If our Stone were a vegetable substance, it would, like other vegetables, be consumed by fire, leaving only a certain salt. Ancient writers have, indeed, described our Stone as the vegetable Stone. But that name was suggested to them by the fact that it grows and increases in size, like a plant.
Know also that animals only multiply after their kind, and within their own species. Hence our Stone can only be prepared out of its own seed, from which it was taken in the beginning; and hence also you will perceive that the soul of an animal must not be the subject of this investigation. Animals are a class by themselves; nor can anything ever be obtained from them that is not animal in its nature.” – from The Golden Tripod, by Basil Valentinus
“The study of the organs will not teach us about the inner essence of man any more than the mere observation of the letters in a sentence can convey its meaning to one who does not know how to read.

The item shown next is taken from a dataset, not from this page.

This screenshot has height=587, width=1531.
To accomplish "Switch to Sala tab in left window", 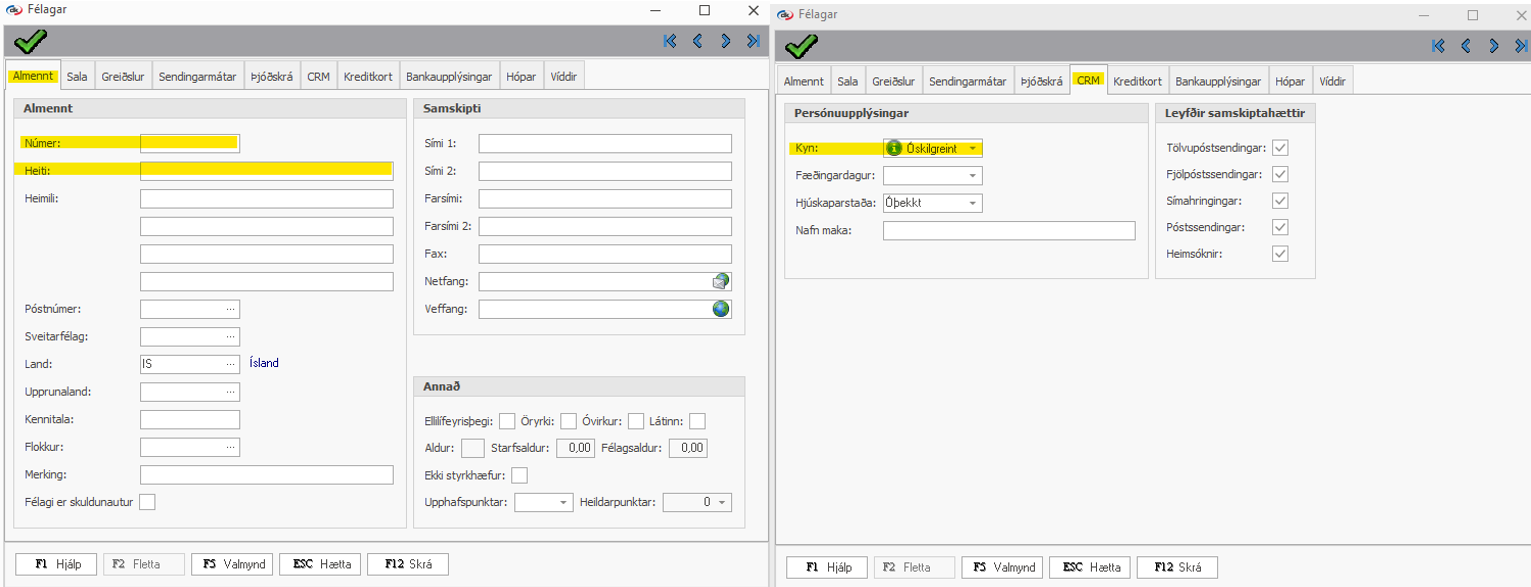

The only possibility of knowledge lies in sinking into one’s own interiority in order to follow from there the mysterious ways leading toward the material body.” – from First Steps Toward the Experience of the “Subtle Body,” in Introduction to Magic, ed. Julius Evola
“Seek and ye shall find…”
The questions presented to the truth seeker are simple, “What truth is it that you seek?” and “Why do you seek it?” Science, as understood up until the triumph of rationalism, was a study of the unity of being. With such an understanding any starting point leads towards self study, the same mechanics that exist in the celestial domain are applicable to the individual consciousness if the proper meditation is followed.

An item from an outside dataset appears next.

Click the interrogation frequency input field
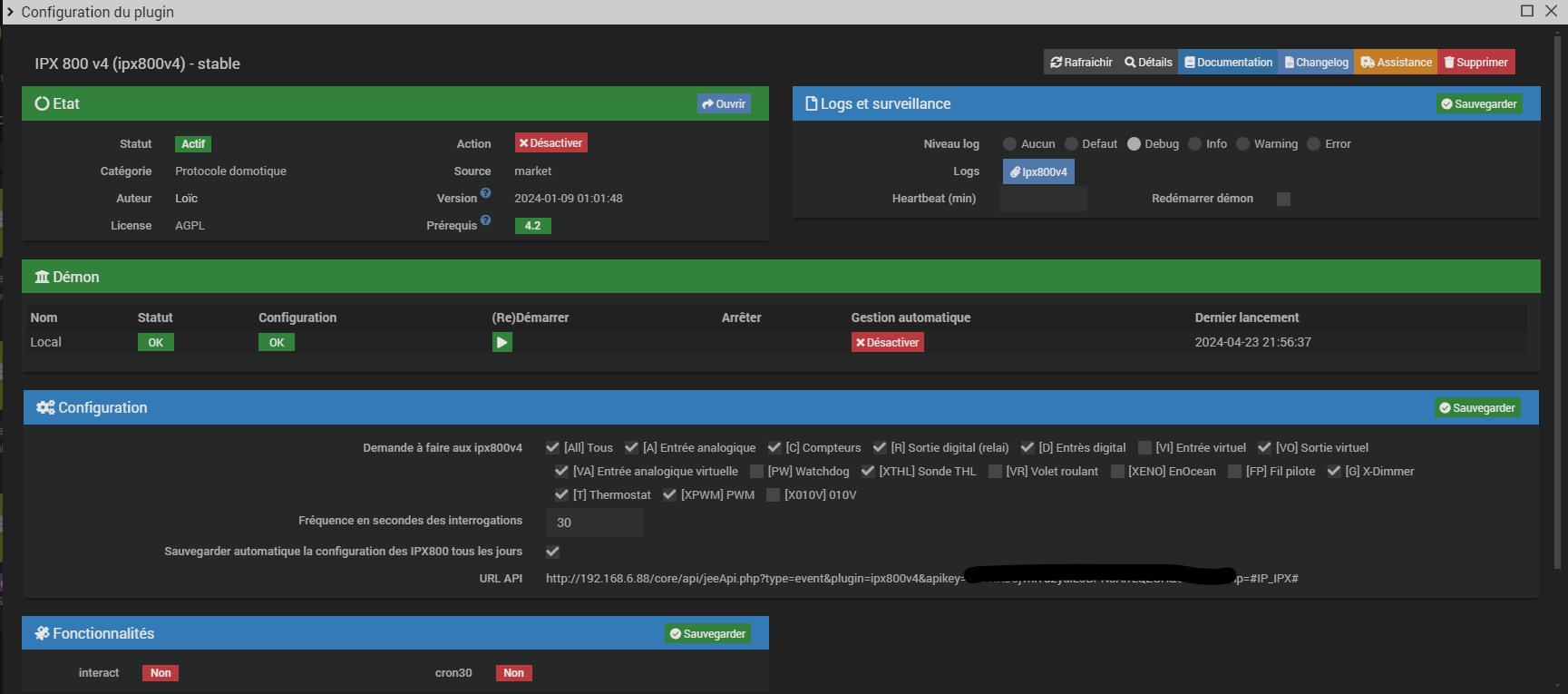 pos(594,523)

There is much scholarly debate over whether the alchemists went beyond early chemistry, if their Art was more than a coded form of chemical lab work. This question seems to ignore the mindset of those who sought the Stone. Spiritual alchemy i s the Art of ancient chemistry applied to the development of the human spirit. It’s historical basis is implied in the thoroughness of the ancient conception of the universe and it’s unity.
What we all too often miss in historical analysis is that the end of the Great Work is the restoration of unity, the solution is succinctly given by Socrates, “Know thy self.” This self knowledge, however, is unified with the knowledge of the whole.
Even if chemistry were the sole end, a deeper understanding of the Art always leads back to an understanding of ourselves. This is all too often lost in contemporary science, this sense of an in depth understanding of our own place in the discovery. The focus on material ends used to be known as vulgar mathematics, the study of number for material ends outside of contemplation.
Alchemy has been so overladden with alternative narratives, be they psychological, theosophic, therapeutic or general new age, it’s a welcome change that the historical roots are being more clearly exposed. The difficulty is in maintaining a clear picture of the Art and not allowing historicism to take away from it’s full exposition.
Every Art holds the potential to act as a ladder to enlightenment, but it’s very easy to take an axe to the rungs by cutting out the steps leading up to the end or by limiting the reach of the ladder. Every angle of analysis has to be properly aligned; giving too much weight to one over another creates an imbalanced view. Historicism is valuable for tracing the roots of ideas, for gaining a better understanding of their development, their affects over time, however it can be very damning to the search for the application of those ideas in practice.
Similarly too much focus on practice and self revelation can limit the full flowering of an idea. Without a clear view of the whole, including historical antecedents, we remain outside the organic development of life that can be traced through looking at the past. False teachers set themselves up on our lack of historical memory and much confusion comes from not understanding the basic origins of an idea.
We all too often throw out what could be reused or reawoken. I was recently struck by an article that Peter Stockinger posted regarding Raymond Lull’s Art of Memory. In it Chiromancy, or palm reading, is turned into a mnemonic device. Similarly when reading Richard Tarnas’ Cosmos and Psyche, what I found most revealing was his concept of reinvigorating the astrological cosmology with a sense of psychology, reformulating what is commonly considered superstition into a powerful cultural mnemonic device capable of acting as a tool for psychological therapy, very close to what Giordano Bruno recommends in his work, The Expulsion of the Triumphant Beast.
In any interpretation the answers given to the questions presented to the truth seeker provide a guide to what will be discovered. We should be careful that our answers and our methods of seeking don’t blind us to the revelations that lay close at hand.